Melody 15
SILENT MELODY [Jikook]Jimin
Stop with the trip to guilty, Jimin. You haven’t done anything wrong. You’re not doing anything wrong. Your heart is beating this way because you simply never felt someone singing before. It was captivating. You had a normal reaction to something captivating. That’s it.
My eyes are still closed, and my arm is still under him. I should move it, but I’m still trying to recover.
And I really want to hear another song.
This could be turning awkward, but I have to help him to not feel awkward, because I can thing in another situation in which I’m going to be capable to do this.
Me:
Can I play another one?
He holds his phone, sending text messages with someone I don’t know. I ask myself if he’s sending messages to Hoseok, but I don’t sneak peak to his phone, as much as I want to.
Jungkook:
Alright, the first didn’t do anything for you?
I laugh. I think that he did a bit too much, in more senses that I’d like to admit. I’m almost sure that it was obvious for him by the end of the song, by the way I pressed against him. But feeling his voice and what it makes to all the other parts o me, it was somehow more important than what he was doing to me.
Me:
I’ve never heard” anybody like this. It was incredible. I don’t even know how to describe it. I mean, you were here, and you sang, so I guess you don’t need that I describe it. I’d like you could feel that.
Jungkook:
You’re welcome, I guess. I’m not doing anything deep.
Me:
I’ve always wanted to feel someone singing one of my songs, but that would be a bit awkward doing this with one of the boys from the band. You know what I mean?
He laughs, and then nods.
Me:
I’m going to play what we practice last night, and then I want to play this last one again. Is it okay? If you’re tired of singing, you tell me.
Jungkook:
I’m fine.
He leaves his phone down, and I put myself against his chest. My whole body is fighting against myself. The left part of my brain is telling me this is wrong somehow, the right part is waiting to hear him again singing, my stomach is nowhere to be found, and my heart is hitting its face with an arm and hugging itself with the other.
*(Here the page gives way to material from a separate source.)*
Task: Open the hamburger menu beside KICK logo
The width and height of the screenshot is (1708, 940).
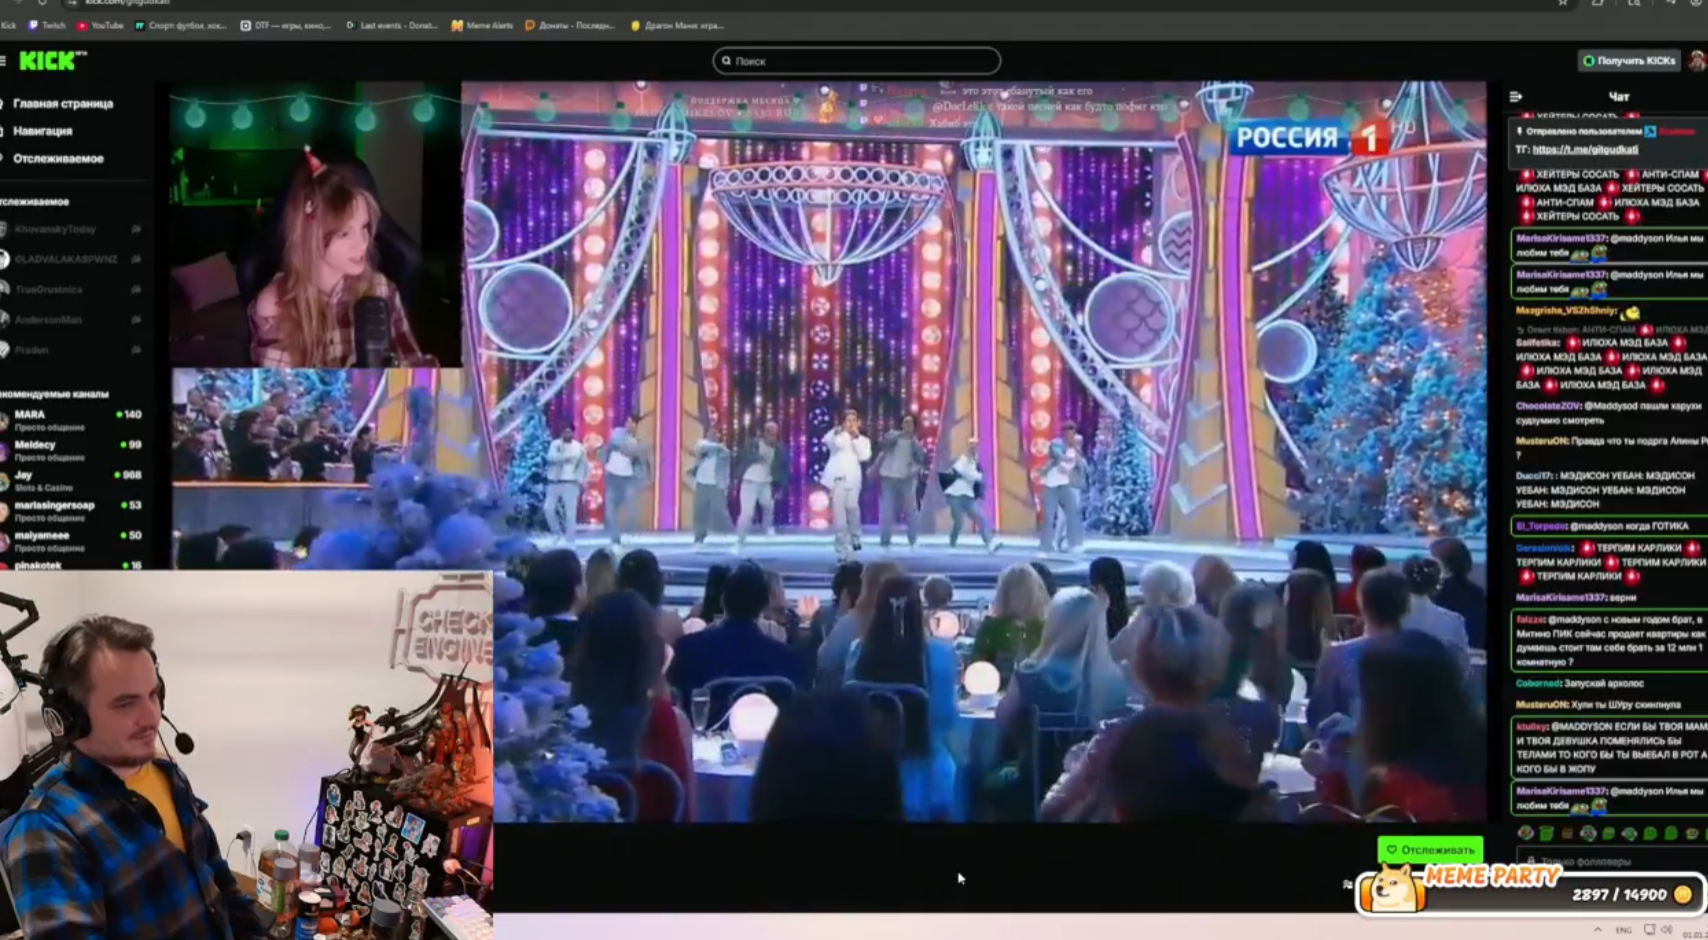Action: [4, 61]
I could never have this chance again, so I wrap my arm over him and start playing. I close my eyes and look for the beats of his heart that has calmed a bit since the first song. The vibration of his voice meets with my cheek, and I swear that my heart shudders. He feels like I imagined his voice would feel during a song, but multiplied by one thousand. I focus in how his voice mixes with the vibration of the guitar, and I’m completely amazed.
I want to “listen” the register of his voice, but it’s hard using my hands to feel. I put my hand away from the guitar and stop playing. He simply stops singing. I deny with the head and make a move of a circle with the finger in the air, wanting him to keep singing even though I’m not touching the strings.
His voice lifts again, and I keep pressing firmly my ear against his chest while I put the palm of my hand against his stomach. His muscles turned hard under my hand, but he doesn’t stop singing. I can feel his voice everywhere. I can feel it in my head, in my chest, against my hand.